----- Textauszug -----

Dank des eWpG kommen mehr und mehr Blockchain-basierte Anleihen auf den Markt. Finanzakteure sehen viele Vorteile, aber auch noch einige Hindernisse.
In der Spätphase der letzten Bundestagslegislaturperiode gelang der allgemein als ausgelaugt wahrgenommenen Großen Koalition tatsächlich noch eine kleine Revolution. Am 10. Juni 2021 trat das Gesetz über elektronisch Wertpapiere (eWpG) in Kraft. Es beendete eine Praxis, die im digitalen Zeitalter längst reichlich anachronistisch wirkte: Wertpapiere mussten nicht mehr länger in einer Urkunde schriftlich verbrieft werden. Es reicht viel mehr, wenn diese in einem elektronischen Register eingetragen werden. Der allgemeine Tenor damals: Überfällig, endlich kommt man im 21. Jahrhundert an.

----- Quelldaten -----

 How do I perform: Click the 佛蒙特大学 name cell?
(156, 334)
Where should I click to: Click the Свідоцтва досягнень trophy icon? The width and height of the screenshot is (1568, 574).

-----

Aufgabe 1
Wie lässt sich der Absatz des Textauszugs, der mit „In der Spätphase der letzten“ beginnt, als knappe Stichpunktliste mit seinen wichtigsten Fakten wiedergeben?
Aufgabe 2
Wie setzen Sie den Textauszug zum eWpG nach seinem letzten Satz fort?
Die Auflistung spielt hierfür keine Rolle.

Lösung 1
- Gegen Ende der letzten Legislaturperiode gelang der Großen Koalition noch eine kleine Revolution.
- Am 10. Juni 2021 trat das eWpG in Kraft.
- Wertpapiere müssen seitdem nicht mehr in einer Urkunde schriftlich verbrieft werden; ein Eintrag in einem elektronischen Register reicht aus.
- Der allgemeine Tenor lautete: überfällig, endlich im 21. Jahrhundert angekommen.

Lösung 2
Ein weiterer Strang des eWpG bekam allerdings nicht so viel Aufmerksamkeit, wird aber immer spannender. Denn das neue Gesetzermöglicht die Emission und den Handel von Wertpapieren über neue technologische Plattformen, etwa über die Blockchain. Gerade einige Anleihe-Emittenten haben sich dieses Konzept in den vergangenen Monaten vorgenommen und erste Testläufe gestartet. Auf Unternehmensseite begab etwa Siemens erstmals eine Blockchain-basierte Anleihe, auch etablierte Förderbanken wie die Europäische Investitionsbank (EIB) und jüngst die KfW zogen nach.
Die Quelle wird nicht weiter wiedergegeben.